Sean glanced down and then came for her, putting himself between her and what she didn’t want to see again. Behind her, Marc’s shouting had ceased, and now she could hear him whispering. She didn’t want to hear what he was saying.

‘Got to cut you out,’ he said. ‘I’ll carry you as best I can, but you can’t—’

‘Marc,’ Jayne said.

Sean glanced behind her. ‘Saying his goodbyes,’ he said, and he went to work on her straps. His eyes were wide, and she wondered what he had seen.

‘There,’ Sean said as the straps fell away from Jayne. She slid a little to the right, not realising until then that they’d come to rest at a tilt. He did not apologise as he slung her arm around his neck and lifted.

Jayne half turned as she stood, and she strained to see over her seat into the pilot’s cabin. Lights were still on across the control panels, the windscreen and its framing had vanished, and she could see Marc in silhouette, hugging his lover’s headless corpse. Stunned, speechless, she let Sean help her from the helicopter and down to the ground.

They’d crashed fifty metres from a road that skirted a large lake and had taken down several small trees in the process. Debris lay scattered across the rocky slope, and there were several deep gouges where the chopper’s rotors had struck and dug into the ground.

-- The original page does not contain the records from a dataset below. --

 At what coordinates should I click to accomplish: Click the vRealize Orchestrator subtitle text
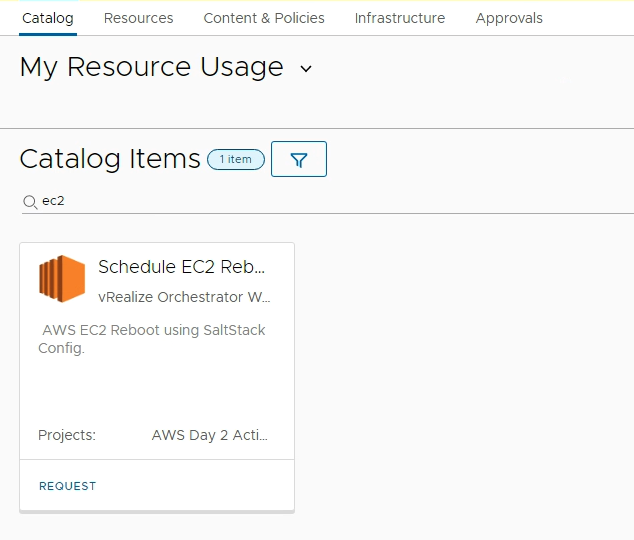183,297
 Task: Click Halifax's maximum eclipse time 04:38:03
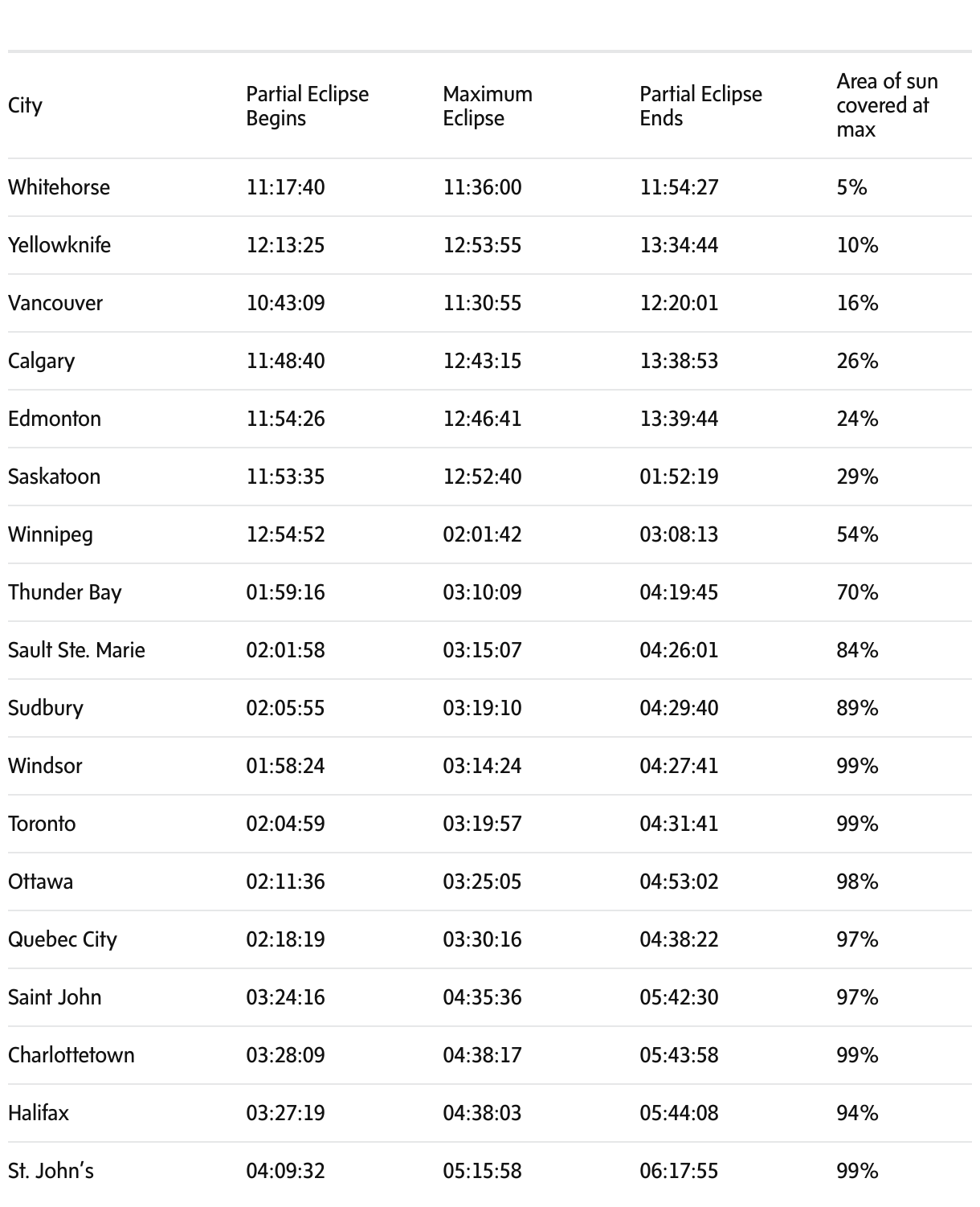482,1113
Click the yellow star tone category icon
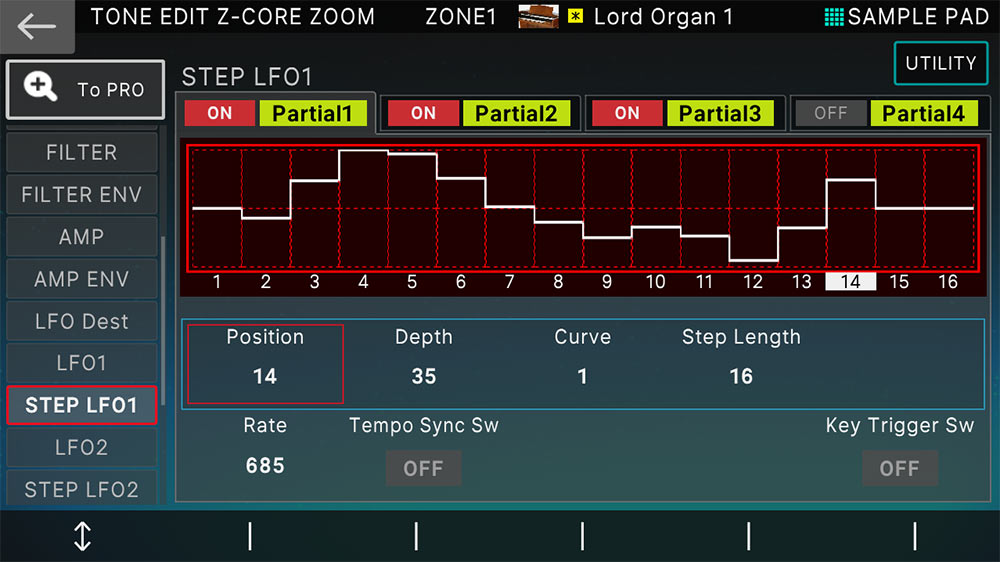 coord(575,17)
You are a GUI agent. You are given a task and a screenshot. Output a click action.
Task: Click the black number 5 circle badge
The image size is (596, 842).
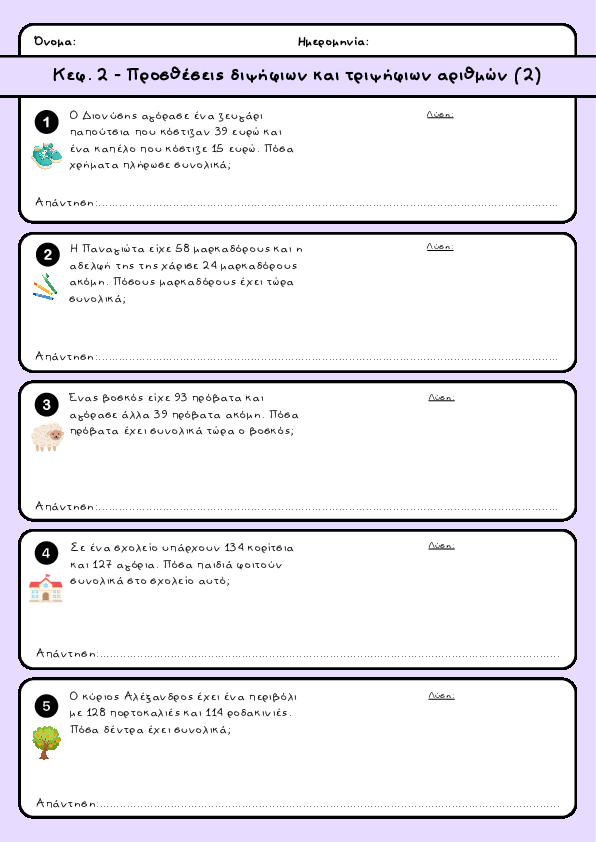pyautogui.click(x=46, y=706)
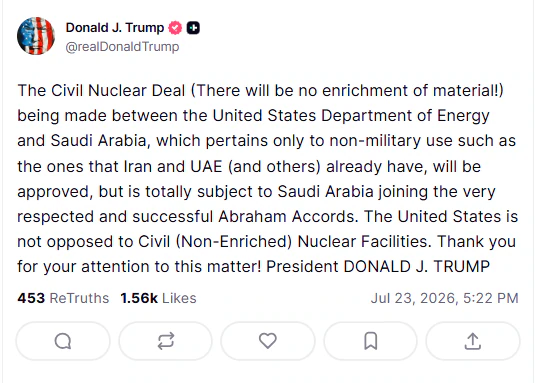Click the '(Non-Enriched)' text in the post
535x383 pixels.
coord(234,242)
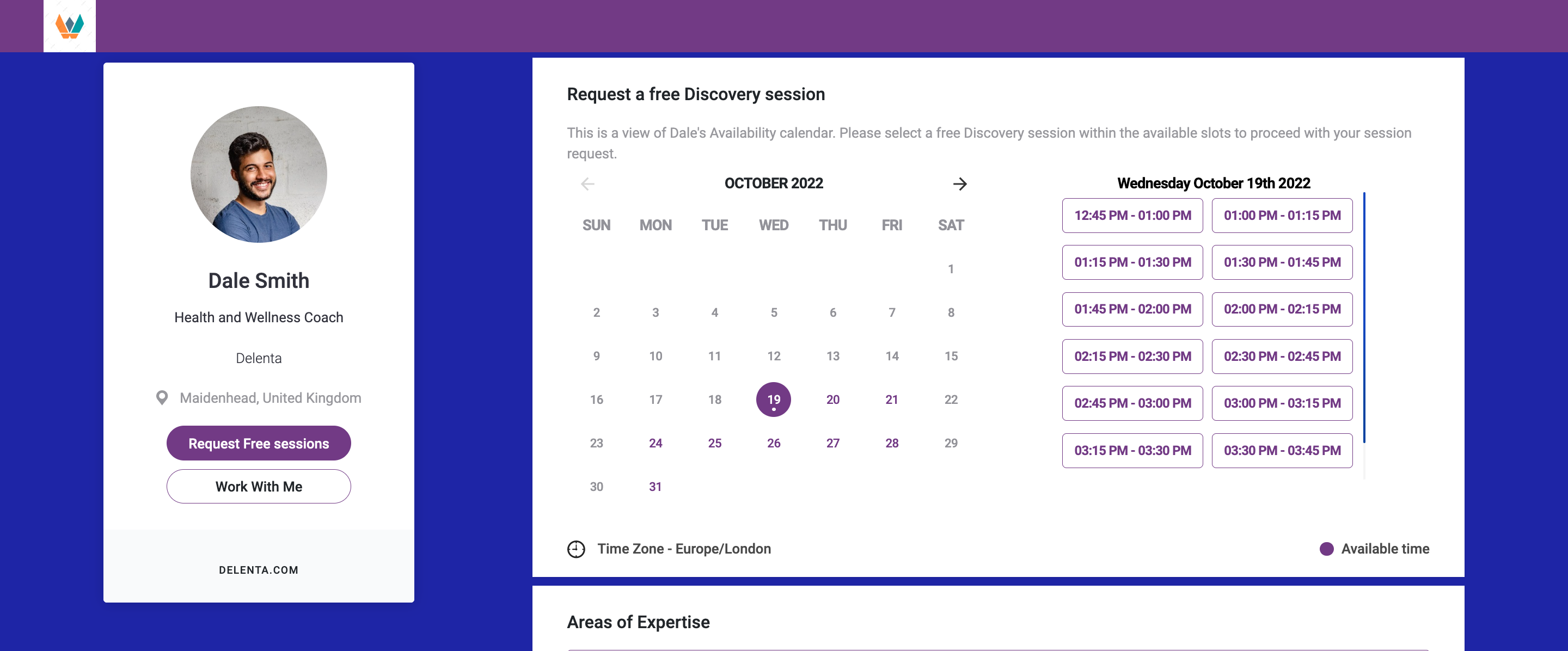Image resolution: width=1568 pixels, height=651 pixels.
Task: Select the 02:00 PM - 02:15 PM slot
Action: (x=1282, y=309)
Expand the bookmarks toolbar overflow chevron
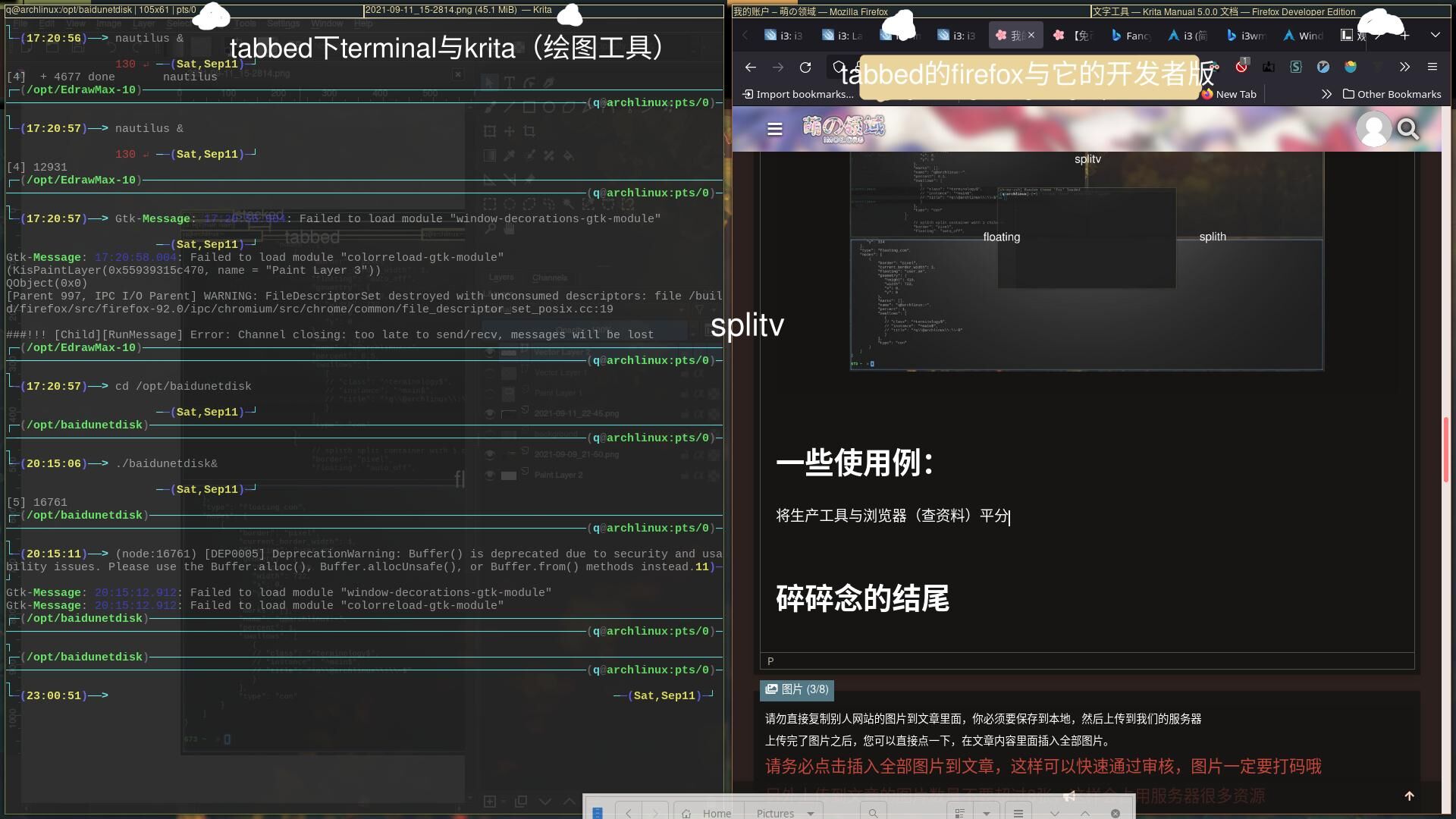The width and height of the screenshot is (1456, 819). pyautogui.click(x=1326, y=94)
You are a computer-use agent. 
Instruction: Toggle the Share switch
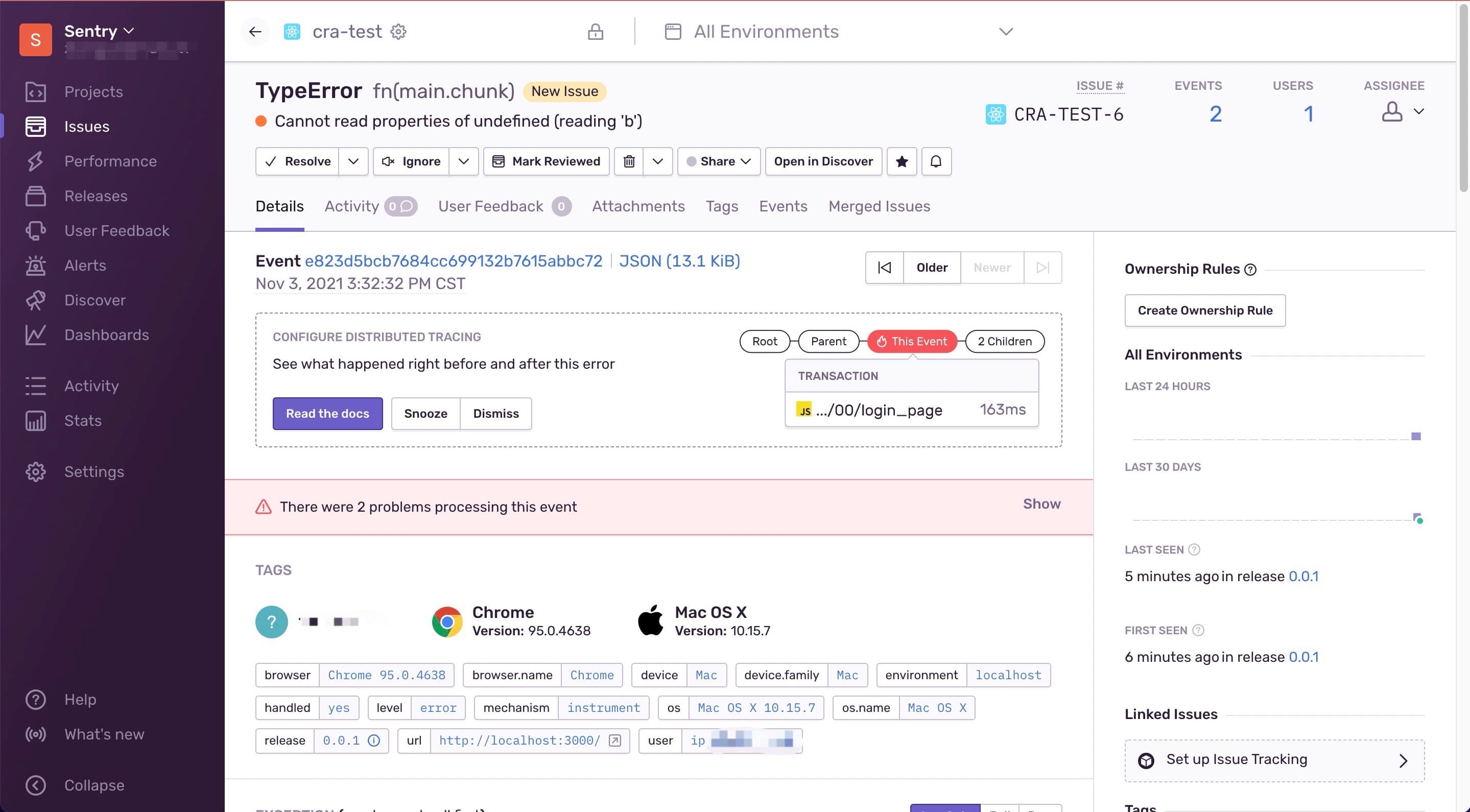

Vic sat on a splintered tree, hands resting on his knees as he stared at the ground between his feet. His wife knelt next to him, and their daughter stood in front of them and hugged them both.

‘Mummy, Daddy,’ she said, over and over. ‘Mummy, Daddy.’ Jayne was pleased that the family was still together and when Sean eased her arm from around his neck she would not let him go.